Introduction to Approximate Bayesian Computation (ABC)
In population genetics and gene drive modeling, parameter estimation can be extremely difficult with complex situations. In these models, the likelihood function is typically intractable, meaning it is difficult or impossible to write down in a closed form due to stochasticity, high-dimensional parameter spaces, and non-linear genotype dynamics. Traditional likelihood-based inference methods are therefore often impractical.
Approximate Bayesian Computation (ABC) provides a likelihood-free framework to estimate parameters by comparing simulated data from the model to observed data. The basic idea is to accept parameter values that produce simulated outputs sufficiently close to the observations, forming an approximate posterior distribution for the parameters of interest. The general ABC procedure is as follows:
- Sample parameters $\theta$ from the prior distribution $p(\theta)$.
- Simulate genotype trajectories $g_{\text{sim}}$ from the evolutionary model using $\theta$.
- Compare the simulated data $g_{\text{sim}}$ to the observed data $g_{\text{obs}}$ using a distance metric $d(g_{\text{sim}}, g_{\text{obs}})$.
- Accept $\theta$ if $d \le \epsilon$, where $\epsilon$ is a predefined tolerance.
- Repeat steps 2–4. The collection of accepted $\theta$ values forms an approximate posterior $p(\theta \mid g_{\text{obs}})$.
While ABC is conceptually simple, it can be computationally expensive because simulating the model for every sampled parameter combination in high-dimensional spaces can be prohibitive. To address this challenge, Sequential Monte Carlo (SMC) can be combined with ABC to form the ABC-SMC algorithm, which gradually refines the particle population toward regions of high posterior probability in an adaptive manner:
- Initialize a population of particles ${\theta^{(i)}_0}$ sampled from the prior $p(\theta)$.

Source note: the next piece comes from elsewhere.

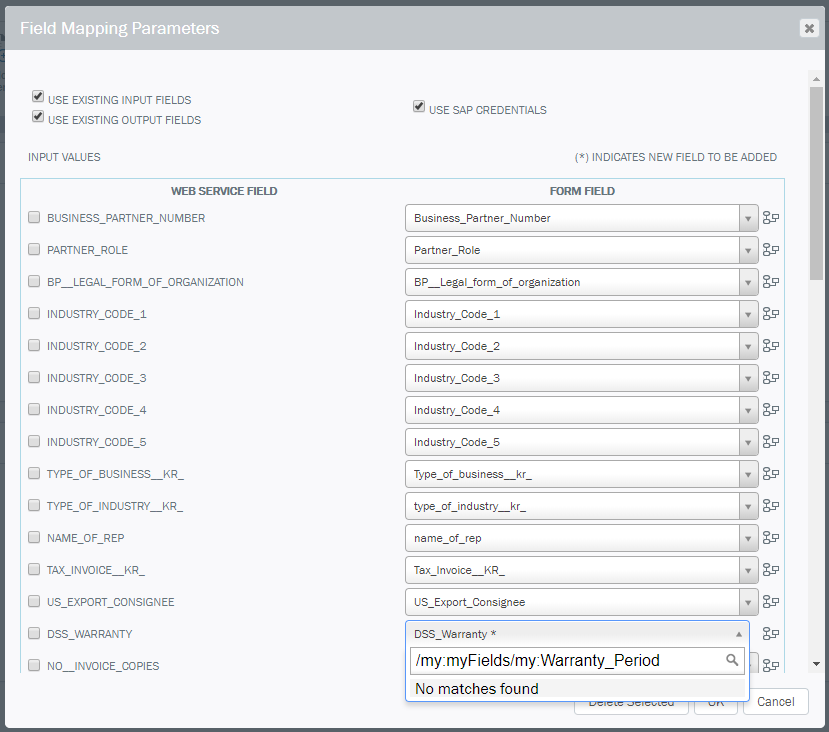Uncheck USE EXISTING INPUT FIELDS
829x732 pixels.
point(37,95)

- At iteration $t$, simulate genotype trajectories ${g_{\text{sim},t}^{(i)}}$ for each particle and accept those with distances $d \le \epsilon_t$.
-
Compute particle weights based on distances:
\[w^{(i)}_t = \begin{cases} 1, & t=0, \\ \dfrac{p(\theta_t^{(i)})}{\sum_{j=1}^{N} w^{(j)}_{t-1} K_t(\theta_{t-1}^{(j)}, \theta_t^{(i)})}, & t>0. \end{cases}\] - Resample particles with small Gaussian perturbations $K_{t+1}(\theta \mid \theta_t^\ast) \sim \mathcal{N}(\theta_t^\ast, \sigma^2)$ based on their weights to form the new population ${\theta^{(i)}_{t+1}}$.
- Repeat steps 2–4 for multiple iterations (e.g., 15) to reach sufficient effective sample size (ESS) and gradually reduce the tolerance $\epsilon_t$.

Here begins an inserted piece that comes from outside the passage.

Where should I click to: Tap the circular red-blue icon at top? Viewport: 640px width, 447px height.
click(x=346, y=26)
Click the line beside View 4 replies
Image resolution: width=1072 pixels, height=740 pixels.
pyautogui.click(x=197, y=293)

- The final set of particles represents an approximate posterior distribution of the fitness parameters.
By combining ABC with SMC, this method provides a practical and efficient approach to infer parameters in complex, stochastic population models, enabling researchers to capture the evolutionary dynamics of gene drives while accounting for uncertainty and variability in the system.